--- Materials provided Enclosed Below ---

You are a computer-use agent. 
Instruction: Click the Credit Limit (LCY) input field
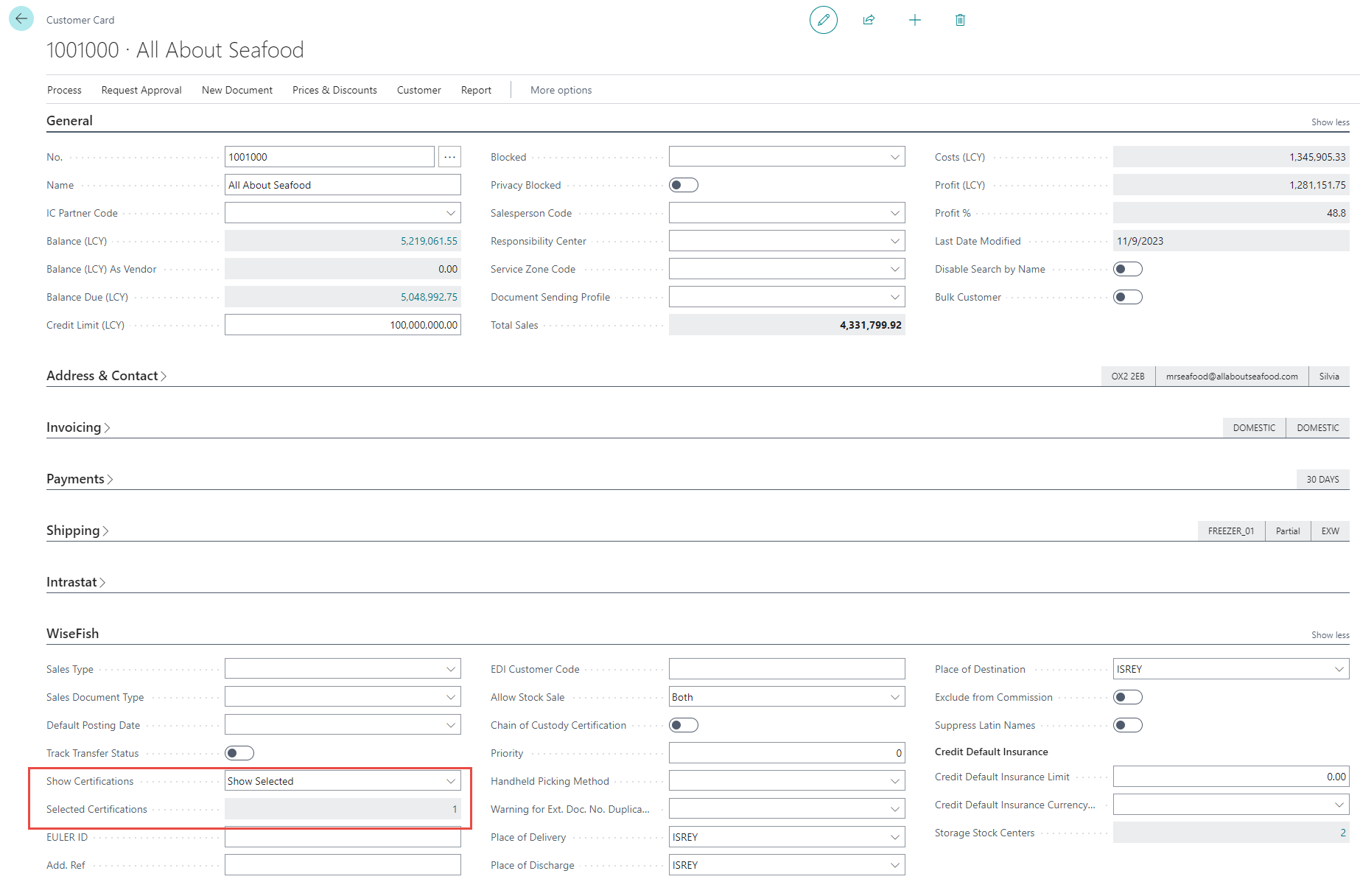(343, 325)
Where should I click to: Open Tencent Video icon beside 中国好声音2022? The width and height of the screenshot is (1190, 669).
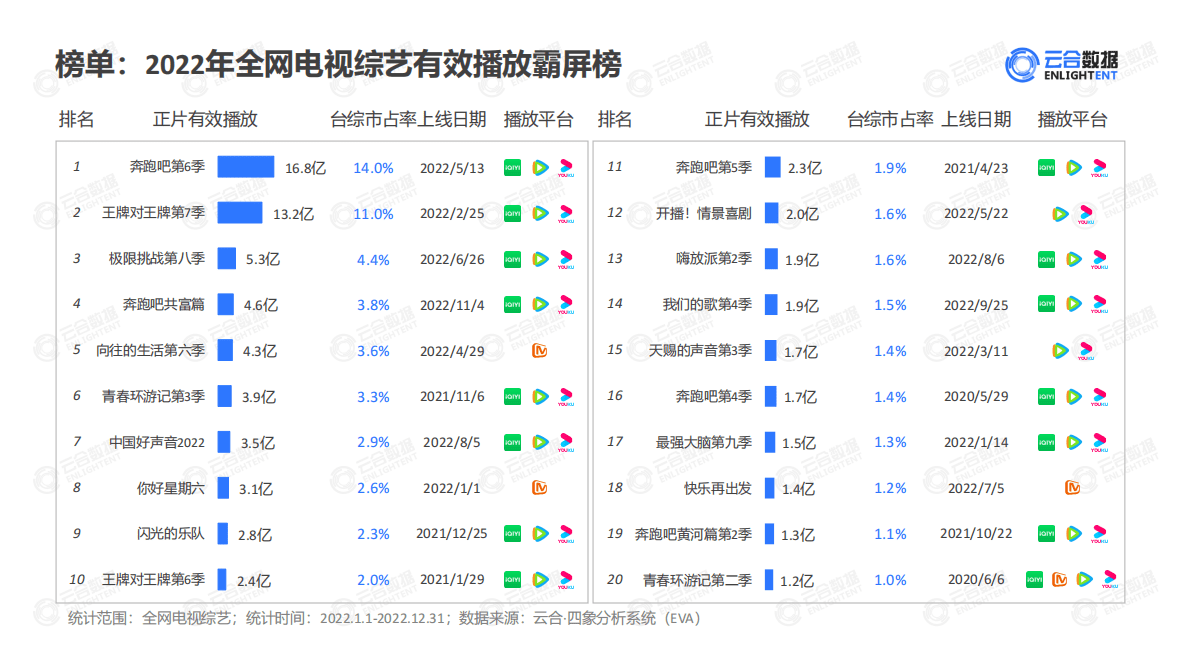(540, 441)
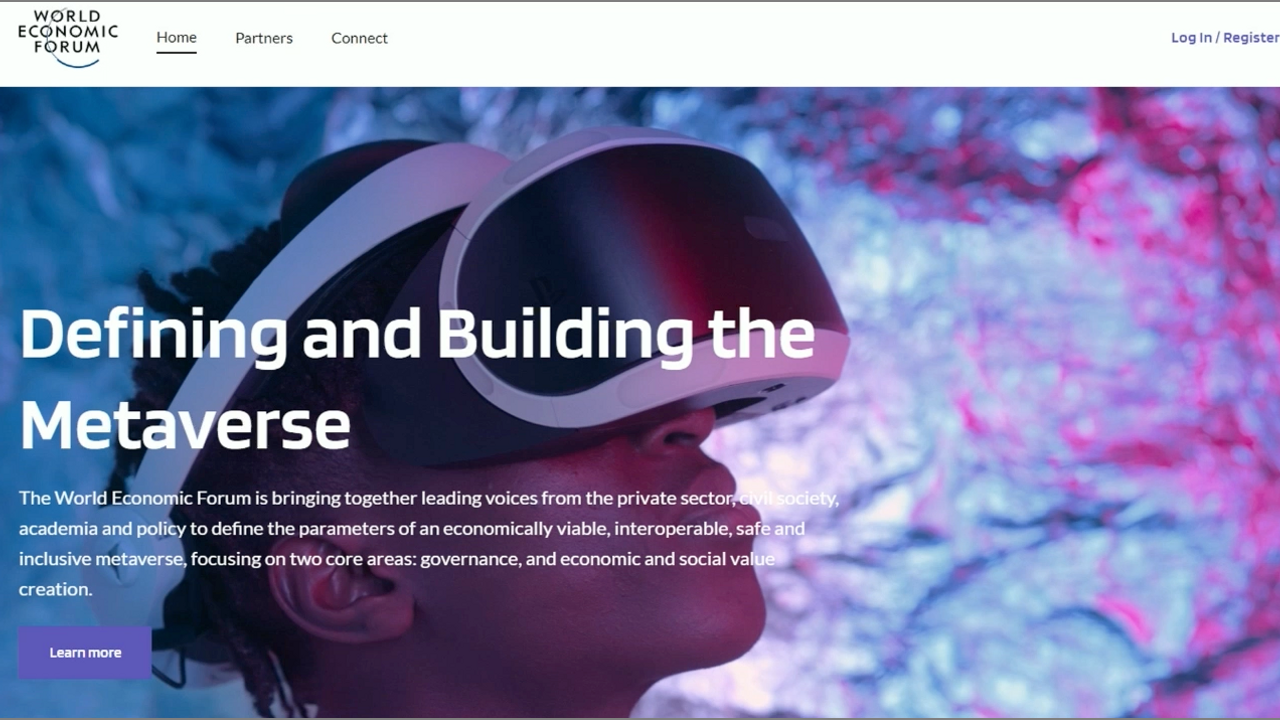The width and height of the screenshot is (1280, 720).
Task: Click the word 'creation.' ending the description
Action: pos(55,590)
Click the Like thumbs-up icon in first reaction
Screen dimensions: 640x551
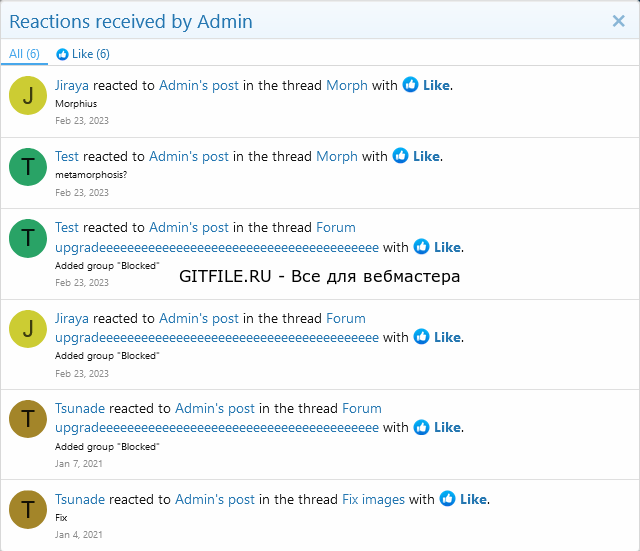point(410,84)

--- End of Enclosed Materials provided ---

*Exercise brief*.
Give back all of the data exactly, but not the pictures.

*Completed exercise*.
You are a computer-use agent. 
Instruction: Click the Credit Limit (LCY) input field
(343, 325)
Where should I click to: Open Tencent Video icon beside 中国好声音2022? The width and height of the screenshot is (1190, 669).
(540, 441)
The width and height of the screenshot is (1280, 720).
Task: Click the word 'creation.' ending the description
Action: pos(55,590)
Click the Like thumbs-up icon in first reaction
Screen dimensions: 640x551
point(410,84)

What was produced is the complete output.